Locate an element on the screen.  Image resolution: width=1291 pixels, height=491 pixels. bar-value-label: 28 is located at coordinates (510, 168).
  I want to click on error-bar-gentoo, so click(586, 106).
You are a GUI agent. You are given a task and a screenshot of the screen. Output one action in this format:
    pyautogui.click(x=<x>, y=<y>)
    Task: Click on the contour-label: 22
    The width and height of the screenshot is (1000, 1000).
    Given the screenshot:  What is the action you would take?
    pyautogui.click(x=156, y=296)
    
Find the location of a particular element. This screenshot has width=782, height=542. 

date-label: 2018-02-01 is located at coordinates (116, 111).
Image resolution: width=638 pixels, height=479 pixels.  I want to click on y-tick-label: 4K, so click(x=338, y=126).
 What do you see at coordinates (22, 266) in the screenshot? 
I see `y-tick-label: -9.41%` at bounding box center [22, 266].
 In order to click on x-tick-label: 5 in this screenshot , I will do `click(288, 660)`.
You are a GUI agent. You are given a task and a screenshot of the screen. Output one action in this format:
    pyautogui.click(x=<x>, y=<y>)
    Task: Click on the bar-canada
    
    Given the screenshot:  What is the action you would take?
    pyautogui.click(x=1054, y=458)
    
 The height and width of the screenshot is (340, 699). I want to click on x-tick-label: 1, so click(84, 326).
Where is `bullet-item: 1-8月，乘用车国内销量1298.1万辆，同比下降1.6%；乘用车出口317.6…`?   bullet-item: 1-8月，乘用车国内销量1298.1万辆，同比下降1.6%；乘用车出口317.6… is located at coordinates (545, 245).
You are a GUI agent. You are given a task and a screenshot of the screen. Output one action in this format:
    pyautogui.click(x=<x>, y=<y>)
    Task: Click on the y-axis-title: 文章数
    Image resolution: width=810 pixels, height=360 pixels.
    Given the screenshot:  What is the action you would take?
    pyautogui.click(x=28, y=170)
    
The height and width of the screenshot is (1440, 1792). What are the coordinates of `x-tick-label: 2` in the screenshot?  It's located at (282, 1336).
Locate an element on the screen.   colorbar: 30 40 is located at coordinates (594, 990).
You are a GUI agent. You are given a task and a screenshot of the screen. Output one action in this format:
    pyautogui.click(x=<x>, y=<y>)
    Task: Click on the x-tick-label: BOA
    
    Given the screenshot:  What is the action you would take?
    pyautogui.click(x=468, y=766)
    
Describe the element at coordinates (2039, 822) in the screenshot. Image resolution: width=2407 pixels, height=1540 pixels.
= = = = =
Rewrite all of the records above, changing every occurrence of "GUI agent" to "interface agent" and leaving everything else unchanged.

## EXPECTED ANSWER
Locate an element on the screen.  Image resolution: width=1291 pixels, height=491 pixels. bar-value-label: 28 is located at coordinates (510, 168).
  I want to click on error-bar-gentoo, so click(586, 106).
You are a interface agent. You are given a task and a screenshot of the screen. Output one action in this format:
    pyautogui.click(x=<x>, y=<y>)
    Task: Click on the contour-label: 22
    The width and height of the screenshot is (1000, 1000).
    Given the screenshot:  What is the action you would take?
    pyautogui.click(x=156, y=296)
    
Find the location of a particular element. This screenshot has width=782, height=542. 

date-label: 2018-02-01 is located at coordinates (116, 111).
Image resolution: width=638 pixels, height=479 pixels.  I want to click on y-tick-label: 4K, so click(x=338, y=126).
 What do you see at coordinates (22, 266) in the screenshot? 
I see `y-tick-label: -9.41%` at bounding box center [22, 266].
 In order to click on x-tick-label: 5 in this screenshot , I will do `click(288, 660)`.
You are a interface agent. You are given a task and a screenshot of the screen. Output one action in this format:
    pyautogui.click(x=<x>, y=<y>)
    Task: Click on the bar-canada
    
    Given the screenshot:  What is the action you would take?
    pyautogui.click(x=1054, y=458)
    
 The height and width of the screenshot is (340, 699). I want to click on x-tick-label: 1, so click(84, 326).
Where is `bullet-item: 1-8月，乘用车国内销量1298.1万辆，同比下降1.6%；乘用车出口317.6…`?   bullet-item: 1-8月，乘用车国内销量1298.1万辆，同比下降1.6%；乘用车出口317.6… is located at coordinates (545, 245).
You are a interface agent. You are given a task and a screenshot of the screen. Output one action in this format:
    pyautogui.click(x=<x>, y=<y>)
    Task: Click on the y-axis-title: 文章数
    Image resolution: width=810 pixels, height=360 pixels.
    Given the screenshot:  What is the action you would take?
    pyautogui.click(x=28, y=170)
    
The height and width of the screenshot is (1440, 1792). What are the coordinates of `x-tick-label: 2` in the screenshot?  It's located at (282, 1336).
Locate an element on the screen.   colorbar: 30 40 is located at coordinates (594, 990).
You are a interface agent. You are given a task and a screenshot of the screen. Output one action in this format:
    pyautogui.click(x=<x>, y=<y>)
    Task: Click on the x-tick-label: BOA
    
    Given the screenshot:  What is the action you would take?
    pyautogui.click(x=468, y=766)
    
Describe the element at coordinates (2039, 822) in the screenshot. Image resolution: width=2407 pixels, height=1540 pixels.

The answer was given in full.